=== EXERCISE DETAILS ===
Rewrite the material as a numbered list, starting with its first line and going on through the line that contains "related [705, 455]". Leave out any blank lines.

=== RECORDED INFORMATION ===
---*---
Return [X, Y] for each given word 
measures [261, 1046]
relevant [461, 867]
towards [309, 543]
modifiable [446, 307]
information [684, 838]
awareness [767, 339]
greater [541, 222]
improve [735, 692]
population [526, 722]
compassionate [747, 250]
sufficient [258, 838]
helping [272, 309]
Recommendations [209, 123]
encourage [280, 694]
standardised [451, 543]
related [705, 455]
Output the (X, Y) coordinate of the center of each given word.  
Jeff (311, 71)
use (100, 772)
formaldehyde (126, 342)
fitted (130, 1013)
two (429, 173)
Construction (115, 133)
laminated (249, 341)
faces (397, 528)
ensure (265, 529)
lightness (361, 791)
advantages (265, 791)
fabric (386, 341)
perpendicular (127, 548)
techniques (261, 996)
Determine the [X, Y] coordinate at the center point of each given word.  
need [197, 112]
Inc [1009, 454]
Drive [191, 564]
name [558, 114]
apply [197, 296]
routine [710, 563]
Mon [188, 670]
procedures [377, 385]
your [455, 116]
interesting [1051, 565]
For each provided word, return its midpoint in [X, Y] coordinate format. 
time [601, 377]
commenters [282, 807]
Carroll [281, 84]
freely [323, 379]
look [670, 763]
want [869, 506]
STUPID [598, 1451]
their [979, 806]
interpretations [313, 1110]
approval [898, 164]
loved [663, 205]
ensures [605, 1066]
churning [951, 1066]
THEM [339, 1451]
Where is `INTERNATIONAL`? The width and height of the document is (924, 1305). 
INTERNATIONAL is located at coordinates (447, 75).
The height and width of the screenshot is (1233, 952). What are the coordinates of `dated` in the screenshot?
---*---
=== ANSWER ===
1. Return [X, Y] for each given word 
2. measures [261, 1046]
3. relevant [461, 867]
4. towards [309, 543]
5. modifiable [446, 307]
6. information [684, 838]
7. awareness [767, 339]
8. greater [541, 222]
9. improve [735, 692]
10. population [526, 722]
11. compassionate [747, 250]
12. sufficient [258, 838]
13. helping [272, 309]
14. Recommendations [209, 123]
15. encourage [280, 694]
16. standardised [451, 543]
17. related [705, 455]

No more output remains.